UNITED STATES
SECURITIES AND EXCHANGE COMMISSION
WASHINGTON, D.C. 20549
FORM 8-K
CURRENT REPORT
PURSUANT TO SECTION 13 OR 15(d) OF THE
SECURITIES EXCHANGE ACT OF 1934
Date of Report (Date of Earliest Event Reported): October 4, 2004
Cole National Group, Inc.
(Exact Name of Registrant as Specified in its Charter)
Delaware |
| 33-66342 |
| 34-1744334 |
(State or other |
| (Commission File |
| (IRS Employer |
1925 Enterprise Parkway, Twinsburg, Ohio 44087
(Address of principal executive offices)
(330) 486-3100
(Registrant’s telephone number, including area code)
Check the appropriate box below if the Form 8-K filing is intended to simultaneously satisfy the filing obligation of the registrant under any of the following provisions:
o Written communications pursuant to Rule 425 under the Securities Act (17 CFR 230.425)
o Soliciting material pursuant to Rule 14a-12 under the Exchange Act (17 CFR 240.14a-12)

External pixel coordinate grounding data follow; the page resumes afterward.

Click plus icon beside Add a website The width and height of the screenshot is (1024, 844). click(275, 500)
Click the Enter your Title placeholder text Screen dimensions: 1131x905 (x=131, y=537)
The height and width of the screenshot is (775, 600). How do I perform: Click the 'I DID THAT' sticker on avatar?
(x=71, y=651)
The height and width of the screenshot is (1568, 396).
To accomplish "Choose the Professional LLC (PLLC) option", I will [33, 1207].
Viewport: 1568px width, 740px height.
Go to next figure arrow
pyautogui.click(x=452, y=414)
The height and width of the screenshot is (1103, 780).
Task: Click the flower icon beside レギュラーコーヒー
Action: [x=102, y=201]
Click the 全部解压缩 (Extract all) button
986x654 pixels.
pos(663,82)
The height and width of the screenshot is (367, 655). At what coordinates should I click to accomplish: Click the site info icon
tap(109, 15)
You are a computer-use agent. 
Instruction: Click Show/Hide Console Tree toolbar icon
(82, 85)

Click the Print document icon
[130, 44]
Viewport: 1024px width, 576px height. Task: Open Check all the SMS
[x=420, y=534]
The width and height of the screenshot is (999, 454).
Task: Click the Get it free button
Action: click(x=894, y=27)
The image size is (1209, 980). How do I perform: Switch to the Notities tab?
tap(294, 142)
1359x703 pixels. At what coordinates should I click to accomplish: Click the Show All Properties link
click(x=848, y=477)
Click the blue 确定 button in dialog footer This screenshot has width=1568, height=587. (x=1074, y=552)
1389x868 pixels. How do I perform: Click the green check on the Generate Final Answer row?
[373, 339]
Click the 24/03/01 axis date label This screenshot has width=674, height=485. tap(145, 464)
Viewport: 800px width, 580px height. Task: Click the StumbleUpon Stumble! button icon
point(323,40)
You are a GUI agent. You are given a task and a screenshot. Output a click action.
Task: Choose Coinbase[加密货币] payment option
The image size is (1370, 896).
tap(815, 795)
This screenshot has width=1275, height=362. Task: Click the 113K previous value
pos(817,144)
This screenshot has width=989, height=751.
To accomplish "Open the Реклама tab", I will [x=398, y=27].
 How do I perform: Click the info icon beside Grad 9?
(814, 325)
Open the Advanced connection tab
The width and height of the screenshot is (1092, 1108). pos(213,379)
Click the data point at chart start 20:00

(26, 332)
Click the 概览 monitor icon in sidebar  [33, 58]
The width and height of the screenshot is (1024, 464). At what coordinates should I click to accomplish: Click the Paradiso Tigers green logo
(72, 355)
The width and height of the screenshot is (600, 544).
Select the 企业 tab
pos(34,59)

o Pre-commencement communications pursuant to Rule 14d-2(b) under the Exchange Act (17 CFR 240.14d-2(b))
o Pre-commencement communications pursuant to Rule 13e-4(c) under the Exchange Act (17 CFR 240.13e-4(c))
Item 5.01. Change in Control of the Registrant
On October 4, 2004, pursuant to an Agreement and Plan of Merger, dated as of January 23, 2004, by and among Luxottica Group S.p.A., an Italian corporation (“Luxottica”), Colorado Acquisition Corp., a Delaware corporation and an indirect wholly owned subsidiary of Luxottica (“Colorado”), and Cole National Corporation (“CNC”), the direct parent corporation of Cole National Group, Inc. (the “Company”), as amended by Amendment No. 1 to Agreement and Plan of Merger, dated as of June 2, 2004 and as subsequently amended by Amendment No. 2 to Agreement and Plan of Merger, dated as of July 14, 2004 (together, the “Merger Agreement”), Colorado merged with and into CNC (the “Merger”), with CNC surviving the Merger. Following the Merger, each of CNC and the Company became an indirect wholly owned subsidiary of Luxottica.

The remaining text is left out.